Frequently asked questions

Everything you need to know about Naver CHZZK and the Korean streaming market:

Why did Twitch exit South Korea, and how did it affect the Korean streaming market?

Twitch CEO Dan Clancy reason network infrastructure costs — specifically, operating fees that were higher in South Korea than anywhere else in the world — which made Korean operations financially unsustainable. This vacuum left behind by Twitch in the Korean streaming market rapidly accelerated the launch of CHZZK, and prompted existing platform AfreecaTV (now SOOP Korea) to absorb displaced the Korean-language community. The event reshaped the entire streaming platform comparison Korea landscape within weeks.

What is CHZZK, and who operates it?

CHZZK is a livestreaming platform operated by Naver — South Korea's dominant search engine and technology conglomerate. It launched its open beta in December 2023, just days after Twitch officially announced its departure from the South Korean market. The platform was designed to feel familiar to Twitch users and with features deliberately shaped around the Twitch experience, making migration as frictionless as possible for displaced Korean streamers and viewers.

What content is most popular on CHZZK?

Gaming content dominates CHZZK, with viewership spread across more than 3,000 different titles each month — a breadth that distinguishes it from competitors. League of Legends is the single largest driver of CHZZK viewership, reflecting its dominance across all Korean-language streaming platforms. Other top-performing games are available to explore on our Games tab with the CHZZK filter.

What makes the Naver ecosystem a strategic advantage for CHZZK?

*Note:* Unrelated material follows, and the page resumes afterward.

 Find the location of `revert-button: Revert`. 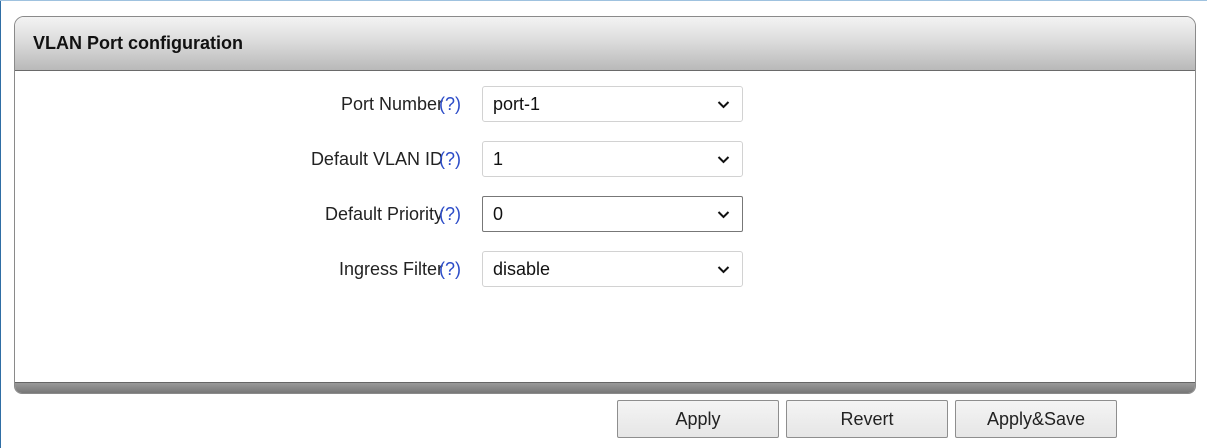

revert-button: Revert is located at coordinates (867, 419).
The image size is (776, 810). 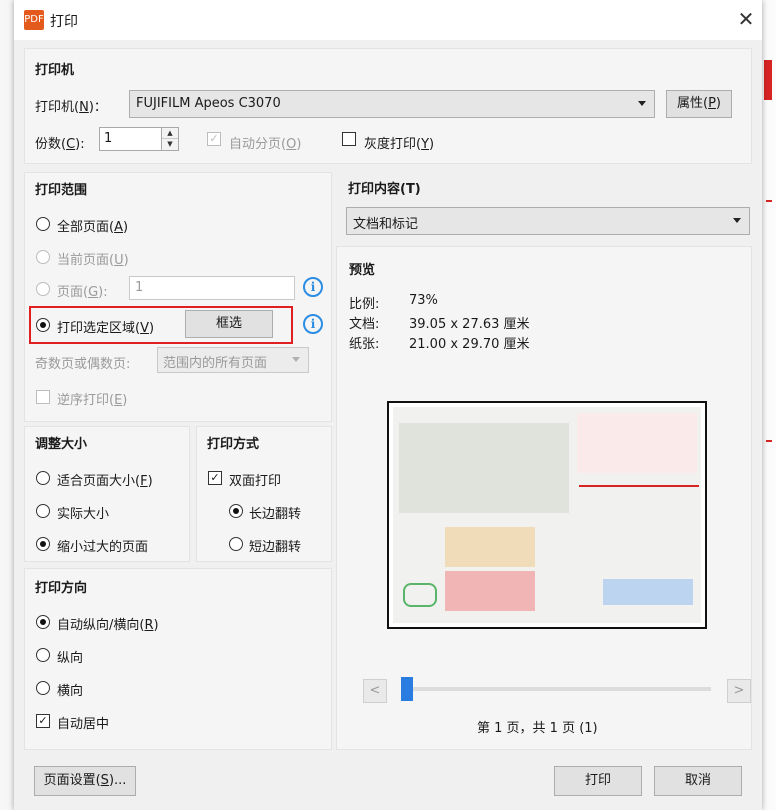 I want to click on grayscale-label: 灰度打印(Y), so click(x=400, y=144).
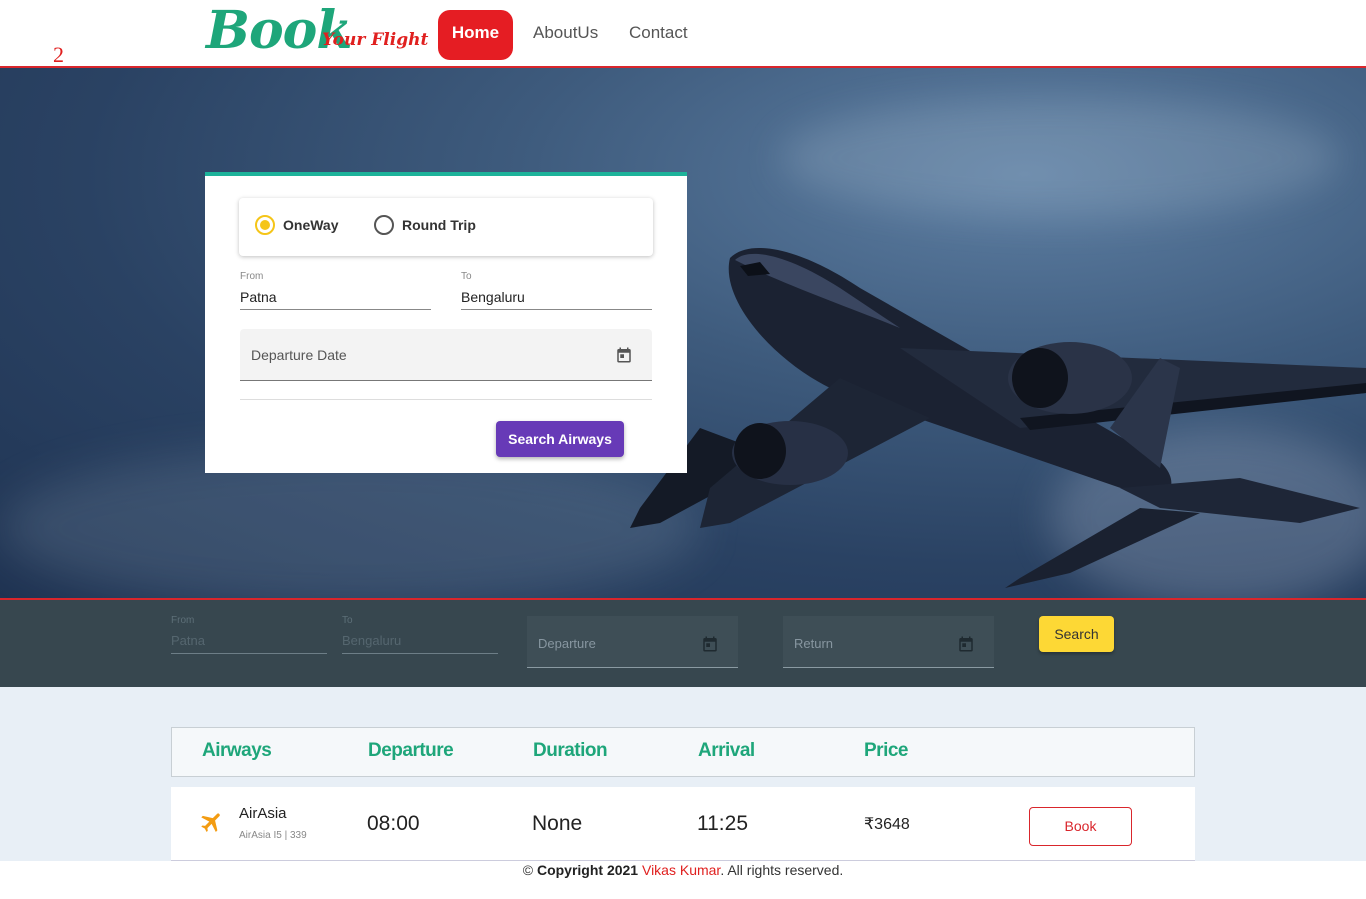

Naver operates South Korea's dominant search engine, most-used news platform, popular community boards (Naver Cafe), shopping infrastructure, and payments system. Korean internet culture is deeply embedded in these tools, meaning the vast majority of CHZZK's target audience already had Naver accounts, was familiar with its payment systems, and participated in community structures that CHZZK plugged directly into. 

How does CHZZK compare to SOOP Korea in Korean streaming market share?

As of early 2026, the two platforms operate at broadly comparable scale. The competitive gap has tightened sharply since CHZZK's launch, and it now leads SOOP Korea in active channels and breadth of gaming content, while SOOP maintains a slight edge in average concurrent viewership. In terms of Korean streaming market share, the two together dominate Korean-language livestreaming.

Can users outside South Korea access CHZZK?

Technically yes, but in practice CHZZK is a Korean-domestic platform. Its content is almost entirely in Korean, and full functionality requires a Naver account along with a Korean phone number or national identification. International users navigating a Korean-language interface typically need a browser translation extension to use the platform meaningfully.